Дни моего пребывания в Духнове совпали с печальным для меня событием, о котором я узнал только спустя четверть века. 14 августа 1944 года погиб мой старший брат Мстислав — во Франции, сражаясь с немцами в составе польского бронедивизиона генерала Мачека. Брат был убит в Нормандии, будучи канониром 1-го полка зенитной артиллерии этого дивизиона, и похоронен на поле боя. Ему было сорок с небольшим лет.
Пребывание в Духнове кончилось очень скоро. Весь взвод перевели в Седлец, где наш 13-й батальон задержался еще на некоторое время. И вдруг здесь у меня произошел приступ невероятной, безрассудной любви к Польше — настолько сильный, что я всерьез подумывал «бросить все» — то есть, собственно, дезертировать — и остаться на этой польской земле, невзирая на последствия, какие будет иметь этот отчаянный шаг[2].

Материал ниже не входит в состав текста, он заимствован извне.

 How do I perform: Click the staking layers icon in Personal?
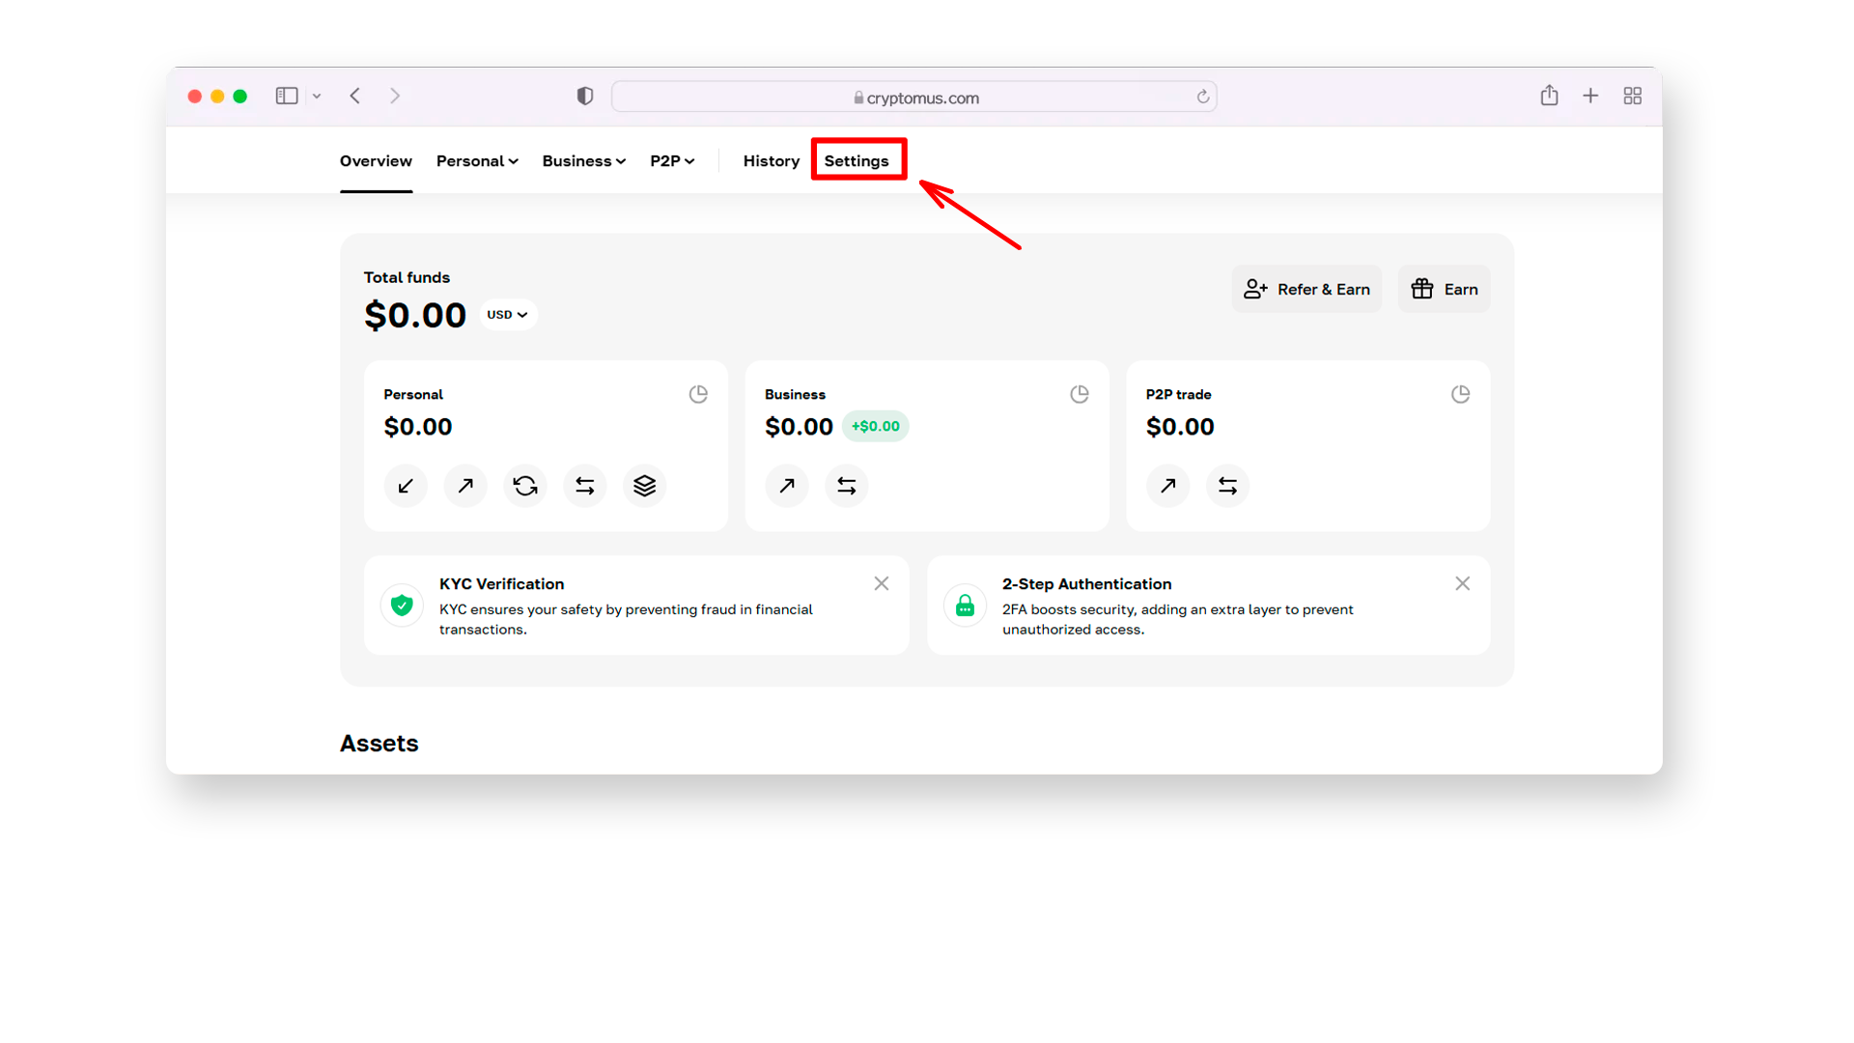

Происходя из обрусевшей польской семьи, три поколения которой были русскими патриотами, беззаветно преданными своей российской родине, не зная польского языка, попав в Польшу впервые в жизни уже немолодым человеком, я не чувствовал тем не менее себя здесь иностранцем.
В нашей семье такие «атавистические» проявления обнаруживались не только у меня. Родные рассказывали, что мой отец, отдавший жизнь за Россию, в ранней молодости проявлял полони-стические тенденции.
Мой старший брат Мстислав также в ранней юности «страдал полонизмом». После кризиса, который он перенес — в советское время — в отношениях со своей родиной, он перешел в католичество и нелегально эмигрировал во Францию вслед за неудачной попыткой официально перейти в польское подданство.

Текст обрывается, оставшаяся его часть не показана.